The simplest phase splitter is the split-load phase splitter, whose construction needs only one triode and two equal-valued resistors.

In spite of or, perhaps, because of its simplicity, this phase splitter works fantastically well, as long as you fully understand how it is to be used. On the other hand, if complexity is your goal, then truly complex phase splitters might be devised. For example, many FETs, transistors, MOSFETs, and OpAmps could be used—or a single secondary-emission tetrode, the Philips EEP1, as shown below.

In general, complexity is a bad idea in a phase splitter. Why? The phase splitter is usually situated within a more complex power amplifier, which most often uses a global negative feedback loop, which in turn means that stability must be maintained, lest the amplifier transform into a power oscillator. Thus, the goal is to create simple, effective phase splitters. Some examples are the paraphrase phase splitter and the long-tail phase splitter.

The paraphrase phase splitter uses its own negative feedback loop to establish its inverted output, which should make us a tad nervous when using this phase splitter within a feedback-laden power amplifier.

The long-tail phase splitter forgoes the negative feedback loop and uses a large-valued, common-cathode resistor to establish its two phases of output signal.

Because the common-cathode resistor is so large in value, invariably a negative power-supply rail is required. The larger the common-cathode resistor's value, the better this phase splitter works. Thus, it is an easiest step to move to this resistor with a constant-current source, which often allows us to lose the negative rail.

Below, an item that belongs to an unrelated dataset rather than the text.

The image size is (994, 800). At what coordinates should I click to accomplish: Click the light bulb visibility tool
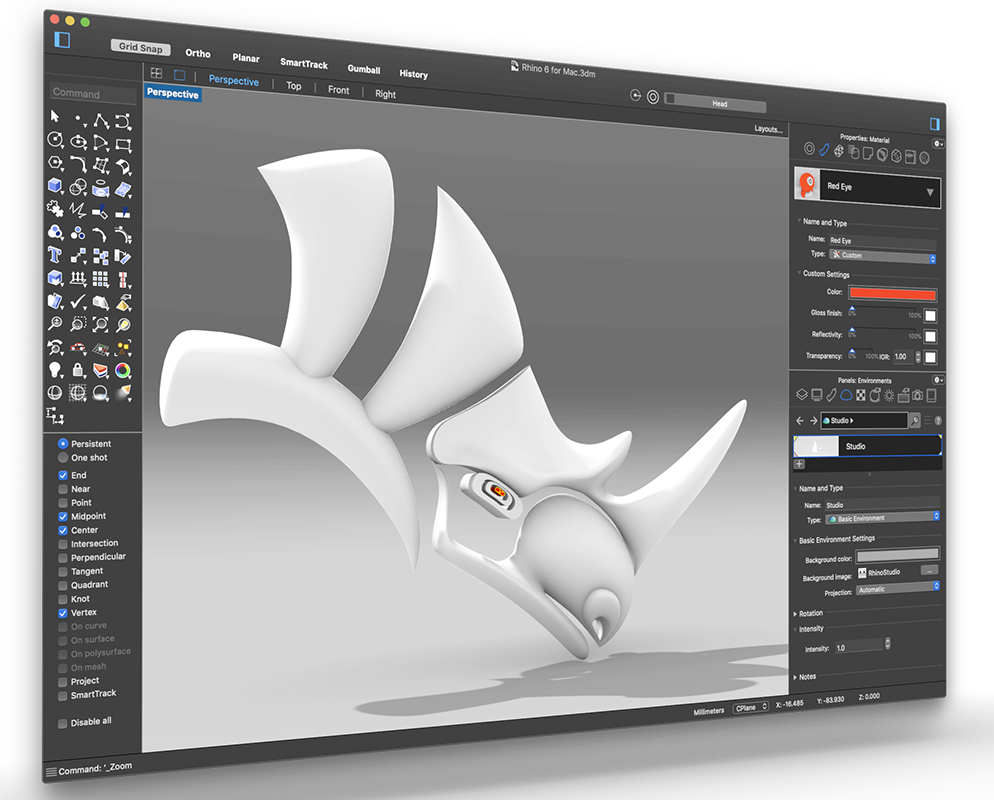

But even with the constant-current source, this phase splitter does not deliver equal output signal amplitudes. The workaround is to use different values for the plate resistors, making the one on the left slightly smaller than the one on the right.

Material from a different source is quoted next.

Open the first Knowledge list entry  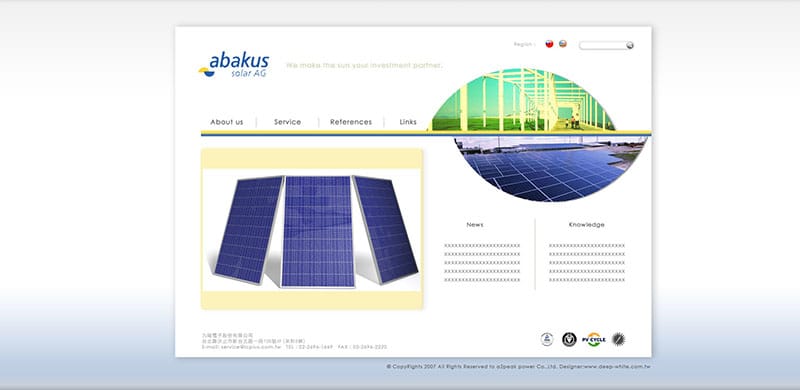coord(587,246)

Now fasten your mental seatbelts, as we are about to fly into unmapped territory. We could replace the constant-current source with a common cathode resistor and use a coupling capacitor to attach to another input signal, with the same phase, but half the amplitude.

With the coupled cathodes receiving an input signal equal to half the signal that the left triode's grid sees, the right triode effectively sees an inverted input signal. And, effectively, both triodes see the same signal amplitude, as the left triode's cathode sees half the signal that its grid sees, making the total cathode-to-grid voltage swing equal half of the signal presented to the grid.

Well, just where do we get a pair of same-phase input signal that differ in amplitude by two to one? An input signal transformer could be used, if it held a center-tap on its secondary. Or, we could use a simple OpAmp circuit, such as the one shown below.

The top OpAmp produces a gain of two, while the bottom OpAmp is configured as a unity-gain follower. Or, we could use the following input stage to drive the phase splitter.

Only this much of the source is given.